Up until then, evil to a 5th grader meant a teacher assigning homework on a Friday. But that day and the days that followed changed me. It is not often that people can pinpoint the exact time in their life that they changed, but for me this was one of the most pivotal points in my life.
As a girl in Texas who had never been to New York, I obviously did not feel the full impact of 9/11 as so many others did on that day. I did not know anyone in the towers, or the pentagon, or on the flights. I did not even know what the World Trade Center was. But as a shy introverted little 5th grader, all I did was observe. EVERYONE. I have distinct memories from that day, as does everyone else in America. I remember exactly where I was. I remember the teachers gathering every kiddo and bringing the whole school into the library. I remember sitting there, not knowing what was going on, hearing people whisper about two towers falling in New York City and about planes crashing into them. I remember looking at all the teachers in the library, it was the first time I ever saw my teachers look scared. Every teacher I had ever had, had been like a superhero to me. This great, wise, unbreakable person who knew everything. On that day, I learned they were ordinary people too.
I remember my mom picking me and my sister up after school. I ran to the car to tell her something, though I didn’t know exactly what, was going on in NYC. My little mind thought she probably hadn’t heard yet. I remember her smiling when we got in, but I had not seen this smile on my mom before. It was a smile to tell us everything was going to be ok with eyes that said she was not sure if everything would in fact be ok. I remember getting home and sitting on her bed, watching all the footage from that day. I asked my mom if she thought people were in those planes that crashed into the towers. This was the first time I ever saw my mom, who had always been my strength, my happy place, my Wonder Woman, not know what was going on or what to say.
This day was different. I knew that this day was important.
But for me, this was the day my little, beautiful world got darker. I had had nightmares before, but I had never seen fear in the daytime. Daytime was for happiness, laughter and smiles. This daytime was the first time I can ever remember it being dark during the day. People were crying about something they did not physically see. They were sad over a place they had never been and for people they had never met. That was how I knew this day was important. Because everyone I saw that day had their heart broken.

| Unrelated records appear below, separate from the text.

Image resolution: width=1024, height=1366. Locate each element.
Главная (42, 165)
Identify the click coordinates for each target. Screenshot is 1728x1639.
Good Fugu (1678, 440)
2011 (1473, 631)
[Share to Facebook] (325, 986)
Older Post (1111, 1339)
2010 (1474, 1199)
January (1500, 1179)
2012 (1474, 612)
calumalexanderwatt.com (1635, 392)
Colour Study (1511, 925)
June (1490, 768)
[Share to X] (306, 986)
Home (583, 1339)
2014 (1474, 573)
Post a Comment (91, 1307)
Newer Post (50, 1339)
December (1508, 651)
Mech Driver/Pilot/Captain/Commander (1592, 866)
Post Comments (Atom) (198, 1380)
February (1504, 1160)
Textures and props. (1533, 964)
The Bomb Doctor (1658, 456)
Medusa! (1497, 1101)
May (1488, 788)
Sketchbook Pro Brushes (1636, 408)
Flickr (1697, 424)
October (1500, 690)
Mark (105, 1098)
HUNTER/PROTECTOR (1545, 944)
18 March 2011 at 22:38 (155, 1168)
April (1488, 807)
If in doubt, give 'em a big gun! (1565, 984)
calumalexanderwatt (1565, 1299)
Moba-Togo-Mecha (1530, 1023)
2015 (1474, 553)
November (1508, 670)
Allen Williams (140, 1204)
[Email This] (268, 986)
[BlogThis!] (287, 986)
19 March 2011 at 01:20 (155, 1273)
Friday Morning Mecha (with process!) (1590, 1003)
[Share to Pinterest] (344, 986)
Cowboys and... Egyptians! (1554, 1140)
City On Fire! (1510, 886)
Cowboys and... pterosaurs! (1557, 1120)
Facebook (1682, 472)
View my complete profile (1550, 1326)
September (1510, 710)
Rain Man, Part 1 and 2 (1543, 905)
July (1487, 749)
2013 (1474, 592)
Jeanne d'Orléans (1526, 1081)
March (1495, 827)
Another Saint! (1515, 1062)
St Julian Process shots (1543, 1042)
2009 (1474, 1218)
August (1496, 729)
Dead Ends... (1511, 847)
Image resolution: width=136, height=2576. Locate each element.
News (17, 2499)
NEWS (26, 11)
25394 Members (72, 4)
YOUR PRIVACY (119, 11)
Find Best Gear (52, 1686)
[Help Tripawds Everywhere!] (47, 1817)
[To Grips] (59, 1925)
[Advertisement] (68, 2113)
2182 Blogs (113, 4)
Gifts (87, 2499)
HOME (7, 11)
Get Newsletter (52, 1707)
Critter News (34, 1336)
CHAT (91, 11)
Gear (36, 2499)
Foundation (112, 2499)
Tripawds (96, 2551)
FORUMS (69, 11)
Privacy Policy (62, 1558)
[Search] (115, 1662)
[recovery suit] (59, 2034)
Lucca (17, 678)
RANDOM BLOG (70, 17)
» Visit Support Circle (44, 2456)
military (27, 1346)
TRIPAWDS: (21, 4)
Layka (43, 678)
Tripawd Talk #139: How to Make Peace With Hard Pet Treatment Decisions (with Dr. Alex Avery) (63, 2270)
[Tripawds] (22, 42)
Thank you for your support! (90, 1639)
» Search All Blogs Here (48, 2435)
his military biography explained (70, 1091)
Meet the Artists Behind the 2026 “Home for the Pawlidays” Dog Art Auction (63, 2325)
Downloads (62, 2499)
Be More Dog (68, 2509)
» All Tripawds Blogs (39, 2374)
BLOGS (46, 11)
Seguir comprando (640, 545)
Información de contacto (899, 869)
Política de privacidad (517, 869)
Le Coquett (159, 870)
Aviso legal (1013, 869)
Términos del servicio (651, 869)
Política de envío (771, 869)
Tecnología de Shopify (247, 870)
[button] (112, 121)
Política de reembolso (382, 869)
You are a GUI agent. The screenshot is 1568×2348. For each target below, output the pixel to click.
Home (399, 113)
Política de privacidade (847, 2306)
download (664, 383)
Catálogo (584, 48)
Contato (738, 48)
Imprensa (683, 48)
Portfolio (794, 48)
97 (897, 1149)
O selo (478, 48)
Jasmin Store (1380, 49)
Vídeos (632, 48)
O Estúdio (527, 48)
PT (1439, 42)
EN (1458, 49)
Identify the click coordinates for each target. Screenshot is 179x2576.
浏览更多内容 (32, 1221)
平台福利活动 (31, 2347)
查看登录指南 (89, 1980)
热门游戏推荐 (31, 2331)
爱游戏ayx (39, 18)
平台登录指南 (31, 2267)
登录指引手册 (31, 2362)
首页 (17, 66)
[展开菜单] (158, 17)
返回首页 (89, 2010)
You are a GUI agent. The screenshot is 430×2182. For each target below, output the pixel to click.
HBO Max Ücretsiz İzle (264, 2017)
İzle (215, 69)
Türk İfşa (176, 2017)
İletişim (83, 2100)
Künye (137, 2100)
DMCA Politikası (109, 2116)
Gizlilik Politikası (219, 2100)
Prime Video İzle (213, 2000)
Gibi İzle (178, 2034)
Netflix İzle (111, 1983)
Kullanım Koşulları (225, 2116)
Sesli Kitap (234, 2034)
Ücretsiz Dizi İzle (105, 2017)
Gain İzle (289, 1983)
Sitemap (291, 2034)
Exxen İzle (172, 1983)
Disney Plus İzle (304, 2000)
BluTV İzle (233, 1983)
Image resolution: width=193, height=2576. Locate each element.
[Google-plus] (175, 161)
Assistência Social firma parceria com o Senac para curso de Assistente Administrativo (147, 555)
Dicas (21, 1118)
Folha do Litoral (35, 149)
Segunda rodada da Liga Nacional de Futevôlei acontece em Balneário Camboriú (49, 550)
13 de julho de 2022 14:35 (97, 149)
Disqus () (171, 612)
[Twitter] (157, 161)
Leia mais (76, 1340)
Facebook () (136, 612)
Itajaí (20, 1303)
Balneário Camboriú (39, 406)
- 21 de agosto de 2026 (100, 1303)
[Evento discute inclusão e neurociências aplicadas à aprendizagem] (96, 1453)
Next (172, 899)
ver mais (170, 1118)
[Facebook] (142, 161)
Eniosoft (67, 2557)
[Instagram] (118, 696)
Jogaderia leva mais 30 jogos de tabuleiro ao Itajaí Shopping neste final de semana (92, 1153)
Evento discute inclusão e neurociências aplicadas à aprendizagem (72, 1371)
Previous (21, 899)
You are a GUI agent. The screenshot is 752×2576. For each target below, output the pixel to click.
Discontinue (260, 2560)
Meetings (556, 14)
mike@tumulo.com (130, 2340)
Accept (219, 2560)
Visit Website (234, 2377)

This day was the first day I learned the world was a lot bigger then me. It was the first time I remember our country fully embracing what I had learned being an American had meant in the history books. It was the first time I saw everyone of different faiths, skin color, gender and political views come together as nothing was different about them. The days that followed 9/11 were the days I saw our country rise together as the strongest community I had ever seen. It was the days that followed that I saw everyone, including the bullies at school, go out of their way to do nice things for a stranger. And it was the first time I saw random people be a good neighbor for no reason other than to be a good neighbor.
9/11 changed Americans in many different ways. But for me, this horrible day was the first time I ever saw darkness and fear completely cover my beautiful daylight. But the days that followed were the first time I ever saw an entire community live out compassion, empathy and kindness.
I had the privilege of living in New York last year and experiencing 9/11 among New Yorkers. For the 10 years prior to that, I had experienced this anniversary in Texas. And while every year we did something to remember those lost on this day, it was not until last year that I saw and felt the exact same thing my 5th grade self felt 11 years ago. A city that was once known for having some of the coldest people in the world, became the warmest city I had ever been in (and I’m from Texas, so that’s saying something). They went out of their way for a stranger, they came together as a community of one and oozed compassion, empathy and kindness.
I cry on this day every year. I cry for the families who lost loved ones, the city that lost more than part of their iconic skyline, the nation that I once considered unbreakable, who got hurt. I also always feel a deep, deep sadness that it takes a complete tragedy to bring a country together. And that we only come together as one on it’s anniversary. Maybe it’s just my innocent little 5th grade mind, but I always wonder how amazing our country could be if we lived each day with the same spirit as we did on the days that followed that horrible event 12 years ago.